-- Jobs --
a - According to the recorder description, what is the hard disk 14 used as?
b - Repeat word for word everything in the recorder description from "[0030] The encoder" down to "or MPEG1 standard.".

Further, the HDD section 12 drives a hard disk 14 used as a second
medium.
[0023] A data processor section 15 can supply recording data to the
disk drive section 11 and HDD section 12. Further, it can receive a
reproduced signal. The data processor section 15 can deal with data
in the recording or reproducing unit and includes a buffer circuit,
modulation/demodulation circuit, error correcting section and the
like.
[0024] The recording/reproducing apparatus shown in FIG. 1 includes
an encoder section 16 configuring the recording side, a decoder
section 17 configuring the reproducing side and a microcomputer
block 18 which controls the operation of the apparatus main body as
main constituents. The encoder section 16 includes a transport
stream processing section and a plurality of encoders.
[0025] The encoder section 16 basically includes video and audio
analog-to-digital converters which digitize an input analog video
signal and analog audio signal, a video encoder and an audio
encoder. Further, it includes a sub video image encoder.
[0026] An encoded output from the encoder section 16 is converted
into a preset format of a DVD random access memory (DVD-RAM) in a
formatter 20 including a buffer memory 19 and then supplied to the
data processor section 15. A packet elementary stream extracted
from the transport stream may be directly recorded on the hard disk
14 of the HDD section 12 from the encoder section 16 in some
cases.
[0027] An external analog audio signal and external analog video
signal obtained from an audio-visual (audio/video) input section 22
can be input to the encoder section 16 via a switch 21.
[0028] Further, reception signals from a terrestrial analog tuner
23, terrestrial digital tuner 24, direct broadcast satellite (DBS)
tuner 25 and satellite analog tuner 26 can be selectively input to
the encoder section 16 via the switch 21.
[0029] When a plurality of encoders are practically used in the
encoder section 16, a program received by the terrestrial digital
tuner 24 can be recorded in the HDD section 12, and at the same
time, a program received by the DBS tuner 25 can be watched.
[0030] The encoder section 16 can directly supply a compressed
digital video signal and digital audio signal to the formatter 20
when the compressed digital video signal and digital audio signal
are directly input. Further, the encoder section 16 can directly
supply a digital video signal and audio signal subjected to
analog-to-digital conversion to a video mixing section 27 and audio
selector 28.
[0031] In a Moving Picture Experts Group (MPEG) video encoder
contained in the encoder section 16, a digital video signal is
converted into a digital video signal compressed at a variable bit
rate based on the MPEG2 or MPEG1 standard.
[0032] A digital audio signal is converted into a digital audio
signal of linear pulse code modulation (PCM) or a digital audio
signal compressed at a fixed bit rate based on the MPEG or Audio
Compression (AC)-3 standard.

-- Source excerpt --

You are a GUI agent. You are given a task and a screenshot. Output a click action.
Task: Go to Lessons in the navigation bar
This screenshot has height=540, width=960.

-- The answers --
a - A second medium.

b -
[0030] The encoder section 16 can directly supply a compressed
digital video signal and digital audio signal to the formatter 20
when the compressed digital video signal and digital audio signal
are directly input. Further, the encoder section 16 can directly
supply a digital video signal and audio signal subjected to
analog-to-digital conversion to a video mixing section 27 and audio
selector 28.
[0031] In a Moving Picture Experts Group (MPEG) video encoder
contained in the encoder section 16, a digital video signal is
converted into a digital video signal compressed at a variable bit
rate based on the MPEG2 or MPEG1 standard.